DATA EXTRACTS —
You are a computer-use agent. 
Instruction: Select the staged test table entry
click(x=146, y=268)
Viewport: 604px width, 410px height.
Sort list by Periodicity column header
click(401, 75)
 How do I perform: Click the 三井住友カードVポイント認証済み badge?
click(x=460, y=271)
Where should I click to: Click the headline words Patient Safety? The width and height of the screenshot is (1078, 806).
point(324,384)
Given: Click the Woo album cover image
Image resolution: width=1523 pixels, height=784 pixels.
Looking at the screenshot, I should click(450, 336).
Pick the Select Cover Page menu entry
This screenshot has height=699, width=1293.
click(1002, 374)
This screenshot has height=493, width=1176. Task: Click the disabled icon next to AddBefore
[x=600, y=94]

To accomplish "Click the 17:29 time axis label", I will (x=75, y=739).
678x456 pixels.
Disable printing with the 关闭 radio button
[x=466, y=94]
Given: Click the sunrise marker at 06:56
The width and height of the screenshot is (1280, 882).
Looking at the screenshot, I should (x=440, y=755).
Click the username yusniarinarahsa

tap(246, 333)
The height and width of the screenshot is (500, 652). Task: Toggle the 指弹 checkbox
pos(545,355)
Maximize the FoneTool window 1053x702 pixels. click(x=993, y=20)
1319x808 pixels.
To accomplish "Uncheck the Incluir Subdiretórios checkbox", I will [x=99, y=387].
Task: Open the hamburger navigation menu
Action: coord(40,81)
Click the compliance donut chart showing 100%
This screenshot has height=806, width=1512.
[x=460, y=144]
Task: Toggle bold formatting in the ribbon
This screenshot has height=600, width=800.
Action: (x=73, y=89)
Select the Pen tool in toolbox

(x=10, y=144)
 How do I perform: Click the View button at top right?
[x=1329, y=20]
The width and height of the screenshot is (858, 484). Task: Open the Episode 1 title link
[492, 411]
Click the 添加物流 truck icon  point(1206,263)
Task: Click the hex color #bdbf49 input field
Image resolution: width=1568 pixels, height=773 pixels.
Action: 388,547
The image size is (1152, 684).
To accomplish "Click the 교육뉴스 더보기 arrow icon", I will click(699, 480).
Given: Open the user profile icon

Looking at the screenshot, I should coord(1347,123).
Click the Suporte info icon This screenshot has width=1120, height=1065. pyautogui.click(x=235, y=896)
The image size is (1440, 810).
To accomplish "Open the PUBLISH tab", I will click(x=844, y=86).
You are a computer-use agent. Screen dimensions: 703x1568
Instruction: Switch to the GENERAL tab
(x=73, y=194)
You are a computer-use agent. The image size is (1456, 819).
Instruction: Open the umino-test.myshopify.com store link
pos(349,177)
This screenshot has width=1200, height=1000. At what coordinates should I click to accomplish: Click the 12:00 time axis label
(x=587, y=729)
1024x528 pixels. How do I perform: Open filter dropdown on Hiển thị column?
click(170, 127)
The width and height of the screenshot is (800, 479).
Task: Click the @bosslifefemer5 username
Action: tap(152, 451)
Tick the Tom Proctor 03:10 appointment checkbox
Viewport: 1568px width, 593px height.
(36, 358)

THE TASK — Collect the lines of the data that carry the word "size".

TASK ANSWER —
The image size is (1152, 684).
The image size is (1440, 810).
You are a computer-use agent. The image size is (1456, 819).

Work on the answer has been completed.